Data to use:

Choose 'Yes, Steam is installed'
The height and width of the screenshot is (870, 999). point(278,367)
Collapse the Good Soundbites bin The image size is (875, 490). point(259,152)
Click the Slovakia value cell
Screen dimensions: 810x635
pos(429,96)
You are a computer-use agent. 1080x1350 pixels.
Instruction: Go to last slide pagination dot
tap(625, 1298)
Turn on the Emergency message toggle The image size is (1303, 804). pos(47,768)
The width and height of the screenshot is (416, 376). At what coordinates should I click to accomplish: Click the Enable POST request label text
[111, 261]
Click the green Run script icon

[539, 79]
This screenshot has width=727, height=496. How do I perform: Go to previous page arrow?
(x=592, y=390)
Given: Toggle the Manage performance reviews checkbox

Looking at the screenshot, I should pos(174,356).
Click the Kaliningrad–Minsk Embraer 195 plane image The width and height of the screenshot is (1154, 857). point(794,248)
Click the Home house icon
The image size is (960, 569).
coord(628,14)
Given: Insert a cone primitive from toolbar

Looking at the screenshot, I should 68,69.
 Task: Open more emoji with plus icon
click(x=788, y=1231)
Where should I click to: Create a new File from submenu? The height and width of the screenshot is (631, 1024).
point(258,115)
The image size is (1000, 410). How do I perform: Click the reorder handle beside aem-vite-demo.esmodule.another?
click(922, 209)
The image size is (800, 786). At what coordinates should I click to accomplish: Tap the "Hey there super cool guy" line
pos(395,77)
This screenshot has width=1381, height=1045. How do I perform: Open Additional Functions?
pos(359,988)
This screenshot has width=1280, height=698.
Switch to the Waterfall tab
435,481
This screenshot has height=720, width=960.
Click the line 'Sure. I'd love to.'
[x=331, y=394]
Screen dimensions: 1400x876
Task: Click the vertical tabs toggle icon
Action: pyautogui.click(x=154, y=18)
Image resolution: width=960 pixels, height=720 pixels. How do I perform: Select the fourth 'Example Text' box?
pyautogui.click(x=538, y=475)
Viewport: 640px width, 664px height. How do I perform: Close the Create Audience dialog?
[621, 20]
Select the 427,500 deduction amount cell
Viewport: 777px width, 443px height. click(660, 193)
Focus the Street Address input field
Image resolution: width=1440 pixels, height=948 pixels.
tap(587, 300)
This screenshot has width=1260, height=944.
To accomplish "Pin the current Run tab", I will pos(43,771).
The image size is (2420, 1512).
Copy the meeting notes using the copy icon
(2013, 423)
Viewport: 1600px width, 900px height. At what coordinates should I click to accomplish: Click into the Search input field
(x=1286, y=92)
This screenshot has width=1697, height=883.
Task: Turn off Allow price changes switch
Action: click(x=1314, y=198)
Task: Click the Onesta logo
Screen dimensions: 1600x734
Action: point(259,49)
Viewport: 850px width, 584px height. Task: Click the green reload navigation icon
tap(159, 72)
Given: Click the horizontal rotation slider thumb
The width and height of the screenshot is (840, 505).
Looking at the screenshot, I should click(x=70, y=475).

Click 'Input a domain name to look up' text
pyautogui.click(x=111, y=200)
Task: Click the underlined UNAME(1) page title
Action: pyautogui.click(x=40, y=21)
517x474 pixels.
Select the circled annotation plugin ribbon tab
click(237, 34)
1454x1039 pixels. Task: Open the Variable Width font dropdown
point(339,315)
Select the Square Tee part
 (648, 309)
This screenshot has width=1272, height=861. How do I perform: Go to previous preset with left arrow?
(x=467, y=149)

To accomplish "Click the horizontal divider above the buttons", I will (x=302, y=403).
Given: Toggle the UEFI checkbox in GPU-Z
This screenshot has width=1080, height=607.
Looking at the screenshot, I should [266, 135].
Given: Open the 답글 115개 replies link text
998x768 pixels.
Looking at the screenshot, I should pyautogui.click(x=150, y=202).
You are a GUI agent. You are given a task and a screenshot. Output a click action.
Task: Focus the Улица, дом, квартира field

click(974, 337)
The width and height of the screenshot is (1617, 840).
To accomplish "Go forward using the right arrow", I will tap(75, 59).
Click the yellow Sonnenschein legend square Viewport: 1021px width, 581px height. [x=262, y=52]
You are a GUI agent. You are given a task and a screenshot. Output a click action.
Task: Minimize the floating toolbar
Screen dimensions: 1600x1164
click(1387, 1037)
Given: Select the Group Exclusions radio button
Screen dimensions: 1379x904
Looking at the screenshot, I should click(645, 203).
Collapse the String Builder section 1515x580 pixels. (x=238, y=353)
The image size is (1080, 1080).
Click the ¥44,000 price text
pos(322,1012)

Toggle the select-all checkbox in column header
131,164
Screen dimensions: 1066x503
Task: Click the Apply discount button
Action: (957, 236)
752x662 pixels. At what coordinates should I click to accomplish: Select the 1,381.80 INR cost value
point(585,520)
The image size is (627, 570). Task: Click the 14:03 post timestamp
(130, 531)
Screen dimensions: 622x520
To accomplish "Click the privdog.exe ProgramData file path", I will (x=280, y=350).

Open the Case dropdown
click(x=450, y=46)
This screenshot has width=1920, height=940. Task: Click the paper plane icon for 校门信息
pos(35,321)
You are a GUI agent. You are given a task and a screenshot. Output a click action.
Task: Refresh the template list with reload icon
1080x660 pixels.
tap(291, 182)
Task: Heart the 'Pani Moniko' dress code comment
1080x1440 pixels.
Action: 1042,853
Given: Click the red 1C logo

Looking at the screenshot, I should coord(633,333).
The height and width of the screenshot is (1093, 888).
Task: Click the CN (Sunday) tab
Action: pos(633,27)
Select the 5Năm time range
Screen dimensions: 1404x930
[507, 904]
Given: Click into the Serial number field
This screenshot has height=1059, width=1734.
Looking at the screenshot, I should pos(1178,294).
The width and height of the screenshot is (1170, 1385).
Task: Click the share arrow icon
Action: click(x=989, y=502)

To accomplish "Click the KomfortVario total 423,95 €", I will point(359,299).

What you need to do:
Check each line of the data above for the word "horizontal" and copy the ones where it is found.

Answer below:
Given: Click the horizontal rotation slider thumb
To accomplish "Click the horizontal divider above the buttons", I will (x=302, y=403).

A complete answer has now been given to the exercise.